Stored data entries:
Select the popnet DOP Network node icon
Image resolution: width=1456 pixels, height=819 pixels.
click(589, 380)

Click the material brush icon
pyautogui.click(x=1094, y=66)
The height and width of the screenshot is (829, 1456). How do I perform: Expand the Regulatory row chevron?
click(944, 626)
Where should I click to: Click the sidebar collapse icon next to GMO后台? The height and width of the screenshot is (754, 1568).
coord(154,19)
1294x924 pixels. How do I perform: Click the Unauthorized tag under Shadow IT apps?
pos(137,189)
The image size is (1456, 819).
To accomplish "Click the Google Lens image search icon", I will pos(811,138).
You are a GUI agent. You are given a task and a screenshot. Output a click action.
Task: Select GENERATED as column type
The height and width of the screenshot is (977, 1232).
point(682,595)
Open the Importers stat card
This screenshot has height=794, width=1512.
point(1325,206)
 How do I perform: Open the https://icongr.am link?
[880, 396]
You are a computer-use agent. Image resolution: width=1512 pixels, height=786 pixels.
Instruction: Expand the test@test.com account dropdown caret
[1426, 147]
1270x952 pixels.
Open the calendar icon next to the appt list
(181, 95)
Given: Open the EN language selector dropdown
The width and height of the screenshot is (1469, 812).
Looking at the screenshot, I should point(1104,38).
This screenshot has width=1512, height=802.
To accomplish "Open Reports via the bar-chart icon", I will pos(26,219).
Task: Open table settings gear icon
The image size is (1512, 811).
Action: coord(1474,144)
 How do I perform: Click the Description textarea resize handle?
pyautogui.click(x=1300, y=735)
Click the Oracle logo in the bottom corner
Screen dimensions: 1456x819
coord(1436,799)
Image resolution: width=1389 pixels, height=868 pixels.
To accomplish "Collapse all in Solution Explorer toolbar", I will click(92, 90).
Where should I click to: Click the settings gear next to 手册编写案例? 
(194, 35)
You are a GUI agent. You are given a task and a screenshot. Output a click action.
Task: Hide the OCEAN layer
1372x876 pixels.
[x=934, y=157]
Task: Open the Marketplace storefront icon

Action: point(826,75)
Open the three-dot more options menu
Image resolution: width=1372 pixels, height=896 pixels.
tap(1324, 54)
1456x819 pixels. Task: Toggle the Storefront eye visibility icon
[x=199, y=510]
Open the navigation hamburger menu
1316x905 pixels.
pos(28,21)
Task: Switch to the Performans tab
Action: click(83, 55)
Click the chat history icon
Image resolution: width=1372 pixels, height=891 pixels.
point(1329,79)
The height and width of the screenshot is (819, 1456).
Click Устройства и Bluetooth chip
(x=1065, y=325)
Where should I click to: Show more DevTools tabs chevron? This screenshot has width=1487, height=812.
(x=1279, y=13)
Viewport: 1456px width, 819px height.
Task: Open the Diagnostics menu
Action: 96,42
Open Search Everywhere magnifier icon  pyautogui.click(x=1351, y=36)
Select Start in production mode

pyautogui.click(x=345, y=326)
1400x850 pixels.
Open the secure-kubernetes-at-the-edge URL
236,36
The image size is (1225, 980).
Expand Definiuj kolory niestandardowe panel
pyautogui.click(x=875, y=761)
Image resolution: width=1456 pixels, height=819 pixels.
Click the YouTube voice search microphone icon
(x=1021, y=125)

*WORK ORDER:*
Where a line in the records above holds the string "accomplish", it counts toward the total; give that total alone.

*REPLY:*
3